51. The Effects of an Extra Point on the Regression Line and the Correlation Coefficient This module lets you investigate the effect that changing an additional point has on the regression line (both graphically and numerically) and on the correlation coefficient. You have the choice of 5, 10, or 20 fixed points and can move an additional point using sliders to see how it affects the calculations and the extent of the changes depending on the number of points.
52. Fitting a Median-Median Line to Data This module fits a median-median line to any set of up to 50 (x, y) data points. It shows graphically the points and the associated median-median line and also displays the equation of the median-median line and the value for the Sum of the Squares that measures how close the line comes to all the data points.
53. Simulating the Median-Median Line This spreadsheet lets you investigate the median-median line that fits a set of data via a simulation. You have the choice of the sample size and the number samples that will be drawn from an underlying population. The spreadsheet generates random samples and draws the corresponding median-median lines to help you see the effect of sample size on the consistency of the lines produced.

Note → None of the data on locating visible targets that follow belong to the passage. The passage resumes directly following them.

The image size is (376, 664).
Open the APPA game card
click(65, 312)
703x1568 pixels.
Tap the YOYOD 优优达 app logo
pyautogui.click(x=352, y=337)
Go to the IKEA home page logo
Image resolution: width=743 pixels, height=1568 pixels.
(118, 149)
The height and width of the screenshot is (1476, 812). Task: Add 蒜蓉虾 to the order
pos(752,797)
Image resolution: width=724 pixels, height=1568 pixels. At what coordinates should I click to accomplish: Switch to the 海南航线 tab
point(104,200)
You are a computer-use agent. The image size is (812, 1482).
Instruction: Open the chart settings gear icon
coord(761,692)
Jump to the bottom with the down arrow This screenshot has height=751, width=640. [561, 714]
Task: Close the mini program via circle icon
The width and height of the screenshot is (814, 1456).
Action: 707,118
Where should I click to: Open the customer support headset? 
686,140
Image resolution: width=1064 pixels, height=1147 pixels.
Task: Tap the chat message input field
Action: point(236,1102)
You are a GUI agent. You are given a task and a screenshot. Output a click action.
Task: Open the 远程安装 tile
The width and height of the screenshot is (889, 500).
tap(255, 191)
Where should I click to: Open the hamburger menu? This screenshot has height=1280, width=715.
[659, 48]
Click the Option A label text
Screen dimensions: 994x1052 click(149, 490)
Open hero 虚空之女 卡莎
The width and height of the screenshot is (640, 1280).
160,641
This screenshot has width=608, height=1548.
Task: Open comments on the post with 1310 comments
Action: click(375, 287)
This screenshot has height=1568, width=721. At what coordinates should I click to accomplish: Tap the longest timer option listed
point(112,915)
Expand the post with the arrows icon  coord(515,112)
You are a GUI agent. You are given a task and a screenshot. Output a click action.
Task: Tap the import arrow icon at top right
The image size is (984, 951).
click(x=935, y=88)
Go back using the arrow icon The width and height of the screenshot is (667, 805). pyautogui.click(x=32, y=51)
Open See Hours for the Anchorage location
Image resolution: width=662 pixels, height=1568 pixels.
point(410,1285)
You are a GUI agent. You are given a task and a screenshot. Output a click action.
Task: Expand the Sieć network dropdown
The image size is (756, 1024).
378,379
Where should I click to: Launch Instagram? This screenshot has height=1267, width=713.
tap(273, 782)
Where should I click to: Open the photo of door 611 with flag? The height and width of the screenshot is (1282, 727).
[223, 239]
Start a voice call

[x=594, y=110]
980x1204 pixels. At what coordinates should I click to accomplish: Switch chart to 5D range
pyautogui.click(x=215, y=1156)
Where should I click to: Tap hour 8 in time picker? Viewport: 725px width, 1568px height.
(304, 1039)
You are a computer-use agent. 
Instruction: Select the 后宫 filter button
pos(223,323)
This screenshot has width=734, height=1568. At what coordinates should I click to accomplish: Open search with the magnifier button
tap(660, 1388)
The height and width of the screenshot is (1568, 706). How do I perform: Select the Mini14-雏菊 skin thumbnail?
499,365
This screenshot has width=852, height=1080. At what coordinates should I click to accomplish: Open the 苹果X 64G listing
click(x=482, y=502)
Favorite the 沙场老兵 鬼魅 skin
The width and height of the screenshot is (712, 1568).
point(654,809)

54. Simulating the Quartile-Quartile Line This module lets you investigate the quartile-quartile line that fits a set of data via a simulation. The quartile-quartile line is based on finding the 1st and 3rd quartiles for both the x and the y values in a set of data and then creating the line that passes through those two points. As such, it is a viable alternative to the usual least-squares regression line that is conceptually and computationally simpler. You have a choice of the sample size and the number of samples that will be drawn from an underlying population. The spreadsheet generates the random samples and draws all the corresponding quartile-quartile lines to help you see the effect of sample size on the consistency of the lines.
55. Comparing Lines that Fit Data This program lets you compare how well the least-squares line, the median-median line (that is built into many calculators), and the quartile-quartile line fit sets of data. You can choose the number of random data points from an underlying population and the spreadsheet generates a random sample and displays the three lines, along with the data points, so that you can compare how well the three lines fit the data and how they compare to one another, particularly as the sample size increases.
56. DataFit: Fitting Linear, Exponential, and Power Functions to Data This spreadsheet is a visual and computational tool for investigating the issue of fitting linear, exponential, and power functions to data and the underlying transformations used to create the nonlinear functions. You can enter a set of data and the spreadsheet displays six graphs: (1) For a linear fit: the regression line superimposed over the original (x, y) data; (2) For an exponential fit: the regression line superimposed over the transformed (x, log y) data values; (3) The exponential function superimposed over the original (x, y) data; (4) For a power fit: the regression line superimposed over the transformed (log x, log y) data values; (5) The power function superimposed over the original (x, y) data; (6) All three functions superimposed over the original (x, y) data. The spreadsheet also shows the values for the correlation coefficients associated with all three linear fits and the values for the sums of the squares associated with each of the three fits to the original data. On a separate page, the spreadsheet also shows the residual plots associated with each of the three function fits.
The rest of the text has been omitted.